Unfortunately in an effort to keep water further away from our house during big rainstorms, my husband decided to add 4 inches of fill dirt around the foundation of our home. I dug out a lot of perennials including my new Lenten Roses, helped shovel in the fill dirt and replanted. That new soil was clay based with a good amount of small rocks, nothing at all like the garden soil that we covered up! Needless to say, I was not a happy gardener and was very concerned about all of my plants struggling to survive in that crummy new soil. I wondered if the Lenten Roses would even make it through their first winter.

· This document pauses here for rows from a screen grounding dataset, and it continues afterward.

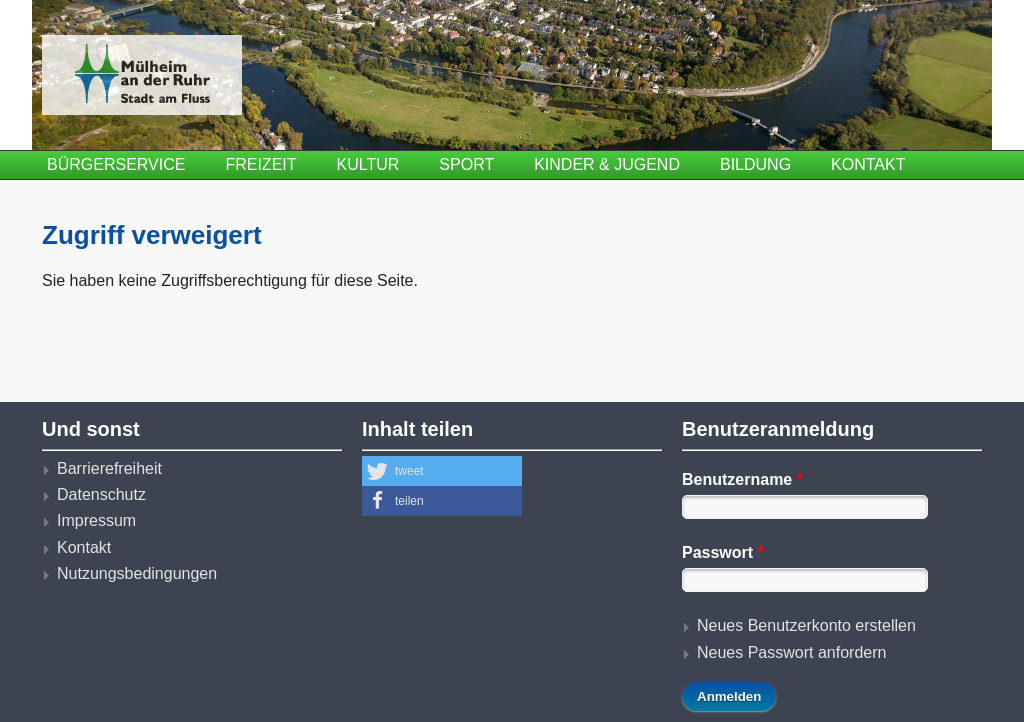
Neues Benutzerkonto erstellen (806, 625)
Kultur (368, 164)
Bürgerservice (116, 164)
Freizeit (260, 164)
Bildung (755, 164)
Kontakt (868, 164)
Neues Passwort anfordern (791, 652)
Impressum (96, 520)
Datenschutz (101, 494)
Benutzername (742, 479)
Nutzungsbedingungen (137, 573)
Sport (466, 164)
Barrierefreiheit (109, 468)
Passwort (723, 552)
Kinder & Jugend (607, 164)
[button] (442, 471)
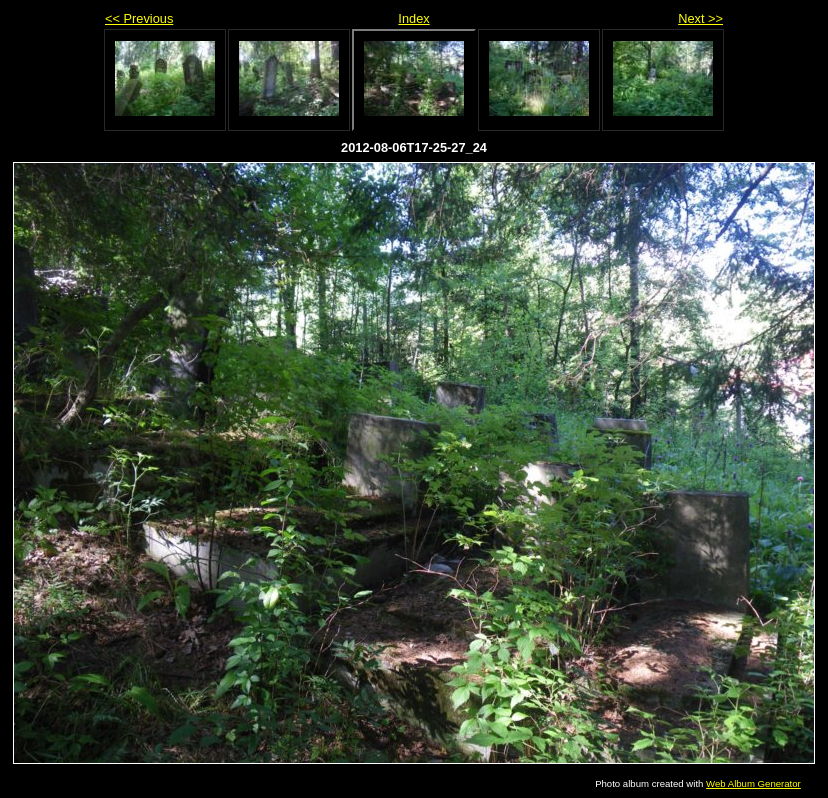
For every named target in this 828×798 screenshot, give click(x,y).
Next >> (700, 18)
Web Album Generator (753, 783)
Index (413, 18)
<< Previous (139, 18)
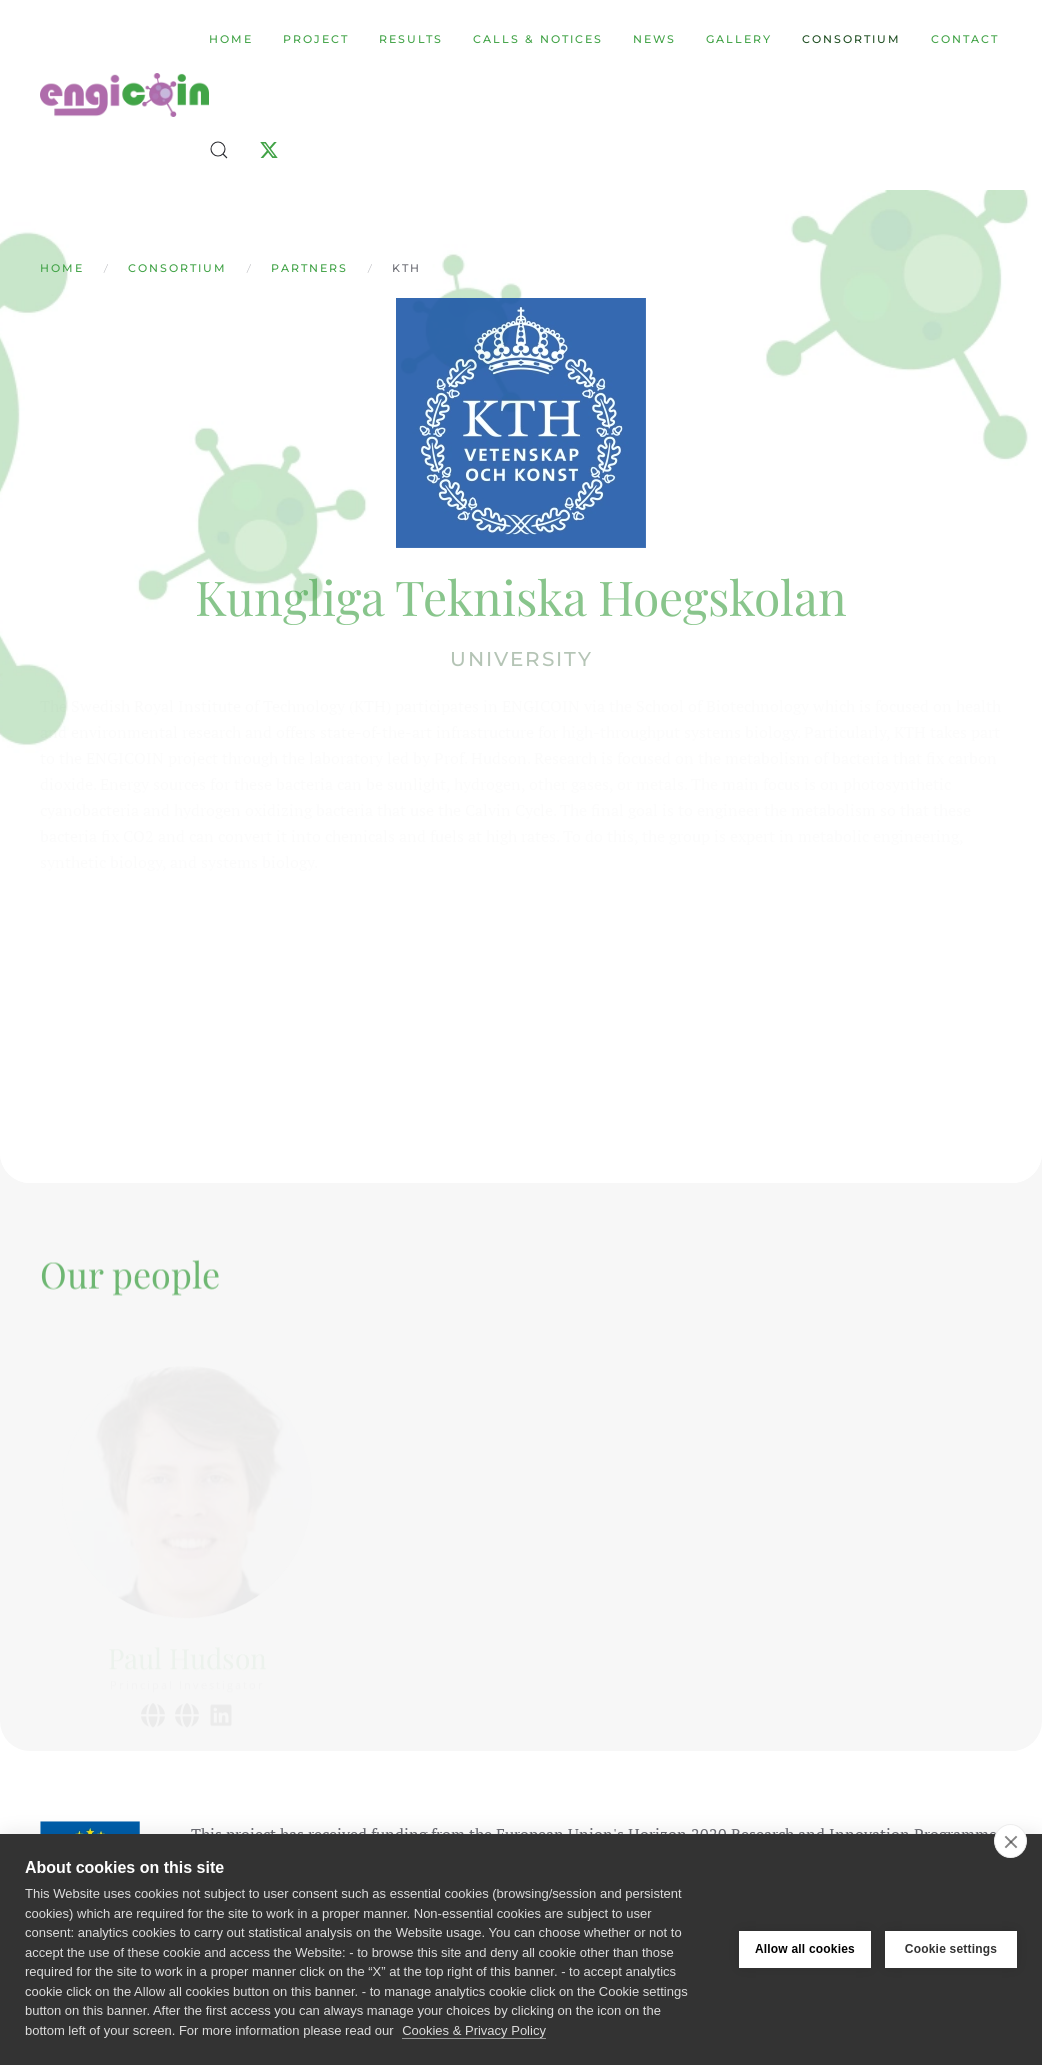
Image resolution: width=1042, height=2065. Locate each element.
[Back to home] (124, 95)
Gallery (739, 39)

Luckily last winter was very mild in Wisconsin and all the plants survived. One of my new Helleborus is even blooming and the other one looks pretty healthy so I guess all is well. I found that I really like how the Lenten Roses look and have even decided to move some hostas from our front garden and replace them with more Helleborus since they were the earliest perennials to flower in my garden. Spring cannot come too early for me!
Research
Growing 15 inches tall and wide, Helleborus plants have palmate evergreen leaves growing from a thick rootstock. They produce nodding whitish or plum colored flowers that appear in late winter or early spring and last for 8 to 10 weeks. They like partial shade and well drained soil with plenty of humus. The foliage of the Lenten Rose makes an excellent ground cover and this plant can be effectively mixed in with hosta, ferns, brunnera and heuchera in shaded gardens. (In my garden they even grew in fill dirt!)
Very nice article! I may have to try them again. The last time that I tried them they didn’t come up. Maybe it was a bad winter up here.